→ Supplied passage
* start *

# 2012 Trek Rumblefish Elite Vs What???



## Element36 (Nov 18, 2009)

So I have been riding seriously for 3 years 46yrs old 236lbs. (6ft)
Ride alteast 4 time a week - 2-4hrs
First hardtail - 2009 GT Agressor - $200 of Kijiji.(New May 2009)
2nd Hardtail - 2009 Kona Caldera - $1000.00 (New April 2010)
Kone - on the 4th complete drivetrain. Kept busting the freehub so bought a NovaTech sealed bearing hub with 3 pawl freehub....have not looked back.

So now I am tired of getting caught on trail features and sailing gracefully over the bars.
I want a 29er...and DSUS (for my back after 3+hrs).
The 2012 trek Rumblefish seems to fit the bill... or is there something better...
at $2850.00 (pre-ordered) it is a decent price too.

* end *

→ Supplied information
* start *

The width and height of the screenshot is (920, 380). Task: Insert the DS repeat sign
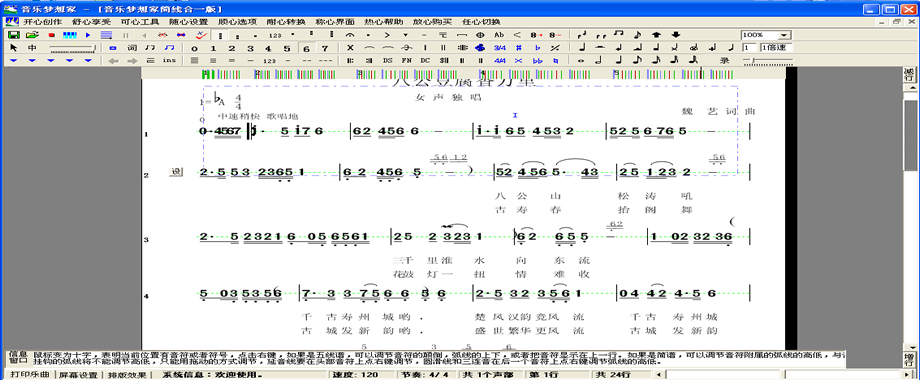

* end *

→ What is being asked
Write what comes next in the forum thread about the 2012 Trek Rumblefish Elite, picking up right after its last line.

→ Answer to this exercise
I am pretty agressive, love hills (up/down) and the twisty arm numbing singletrack.

So on the off chance anyone else has an opinion I really could use the help..


----------



## snipes1 (Aug 13, 2011)

*rumblefish*

I have the 2011 rumblefish XL, and absolutely love it. I looked at the epic 29 but felt that the extra travel of the rumblefish was well needed. Norco makes the shanobi 130/120 of travel and heard its a pretty nice bike. I might be lookng to sale my rumblefish 1 in anticipation of the roscoe


----------



## mtnbiker72 (Jan 22, 2007)

I looked at the 2011 Rumblefish, but I ended up with the Stumpjumper FSR 29 Comp...I liked the component spec better and the ride is just astonishing...lots of positive reviews on the 29er forum of the Stumpy FSR.


----------



## Element36 (Nov 18, 2009)

Thanks guys I am looking at comparing the specs on both..


----------



## snipes1 (Aug 13, 2011)

Want to buy my 2011 XL rumblefish 1 for 2400.00


----------



## texasnavy05 (Sep 9, 2010)

I would go with the niner rip but it will most likely be a bit more than the rumblefish


----------



## megafrenzy (Apr 4, 2005)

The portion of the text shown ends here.